What needs to be done:
Looking at the listing below, retype exactly the lines starting at the one containing "Collapse the 軌道上を進行する tree item" and ending at the one containing "You are a computer-use agent. This", both included, and nothing else.

┄┄┄┄┄┄┄┄┄┄

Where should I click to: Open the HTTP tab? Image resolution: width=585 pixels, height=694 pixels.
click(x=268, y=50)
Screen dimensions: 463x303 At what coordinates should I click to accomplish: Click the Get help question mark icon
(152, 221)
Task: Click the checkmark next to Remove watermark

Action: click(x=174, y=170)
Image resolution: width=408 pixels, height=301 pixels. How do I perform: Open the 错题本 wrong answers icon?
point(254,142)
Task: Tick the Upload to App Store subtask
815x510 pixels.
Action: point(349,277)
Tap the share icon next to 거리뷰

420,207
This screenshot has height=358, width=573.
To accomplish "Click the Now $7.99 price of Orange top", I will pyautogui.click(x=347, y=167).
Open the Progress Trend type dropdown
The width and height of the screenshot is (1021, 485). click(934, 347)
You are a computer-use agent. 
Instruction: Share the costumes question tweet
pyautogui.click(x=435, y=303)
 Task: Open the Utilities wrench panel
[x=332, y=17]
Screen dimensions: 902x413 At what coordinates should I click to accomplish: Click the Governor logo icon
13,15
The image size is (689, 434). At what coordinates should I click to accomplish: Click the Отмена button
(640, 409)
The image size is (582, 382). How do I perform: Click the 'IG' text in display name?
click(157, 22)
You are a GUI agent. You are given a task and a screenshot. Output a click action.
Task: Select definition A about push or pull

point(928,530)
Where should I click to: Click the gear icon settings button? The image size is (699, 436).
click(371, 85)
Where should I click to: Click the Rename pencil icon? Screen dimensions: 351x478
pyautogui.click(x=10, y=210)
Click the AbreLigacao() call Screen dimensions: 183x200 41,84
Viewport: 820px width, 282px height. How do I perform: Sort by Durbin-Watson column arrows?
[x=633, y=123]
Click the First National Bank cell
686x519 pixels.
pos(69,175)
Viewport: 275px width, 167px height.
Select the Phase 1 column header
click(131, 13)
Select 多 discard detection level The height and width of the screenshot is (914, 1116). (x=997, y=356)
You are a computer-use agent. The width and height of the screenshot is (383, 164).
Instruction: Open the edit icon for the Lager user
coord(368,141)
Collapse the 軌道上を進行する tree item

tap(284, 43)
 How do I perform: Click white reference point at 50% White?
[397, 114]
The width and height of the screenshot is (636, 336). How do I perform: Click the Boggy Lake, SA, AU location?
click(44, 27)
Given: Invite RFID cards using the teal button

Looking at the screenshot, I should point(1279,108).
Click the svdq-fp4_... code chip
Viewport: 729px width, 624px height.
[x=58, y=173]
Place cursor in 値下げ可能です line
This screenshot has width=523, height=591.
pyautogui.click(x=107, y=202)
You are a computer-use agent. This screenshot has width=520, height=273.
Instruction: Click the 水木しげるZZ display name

┄┄┄┄┄┄┄┄┄┄

Output below:
Collapse the 軌道上を進行する tree item

tap(284, 43)
 How do I perform: Click white reference point at 50% White?
[397, 114]
The width and height of the screenshot is (636, 336). How do I perform: Click the Boggy Lake, SA, AU location?
click(44, 27)
Given: Invite RFID cards using the teal button

Looking at the screenshot, I should point(1279,108).
Click the svdq-fp4_... code chip
Viewport: 729px width, 624px height.
[x=58, y=173]
Place cursor in 値下げ可能です line
This screenshot has width=523, height=591.
pyautogui.click(x=107, y=202)
You are a computer-use agent. This screenshot has width=520, height=273.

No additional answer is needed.